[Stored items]
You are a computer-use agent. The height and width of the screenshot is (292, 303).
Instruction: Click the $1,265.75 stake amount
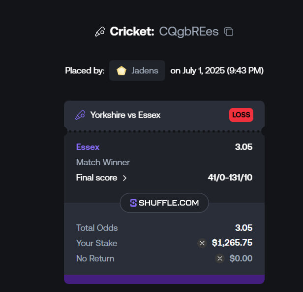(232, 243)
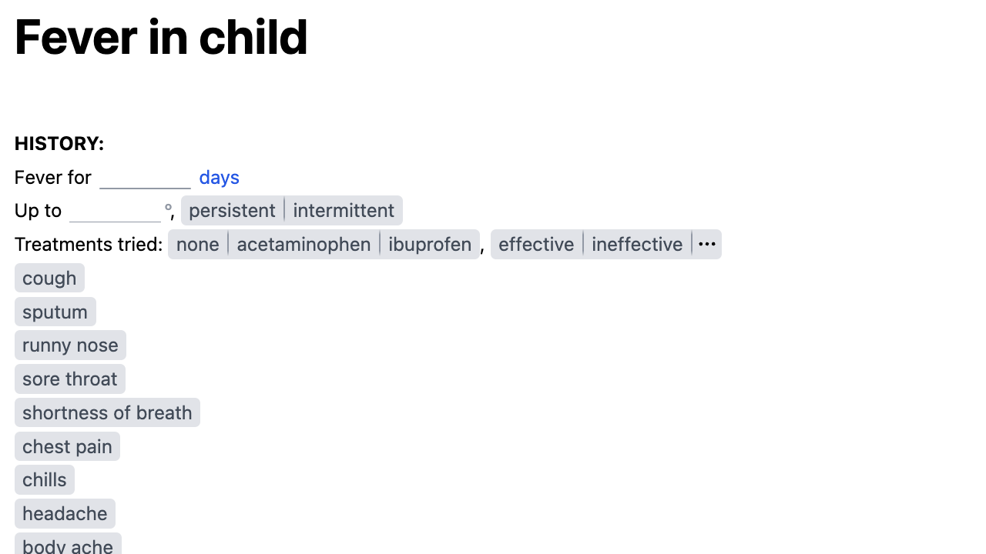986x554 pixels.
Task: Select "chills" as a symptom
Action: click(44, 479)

* **Required action**:
Retype all entries exactly, without the images.

* **Solution for this problem**:
You are a computer-use agent. The height and width of the screenshot is (292, 303).
Instruction: Click the $1,265.75 stake amount
(232, 243)
986x554 pixels.
Task: Select "chills" as a symptom
Action: click(44, 479)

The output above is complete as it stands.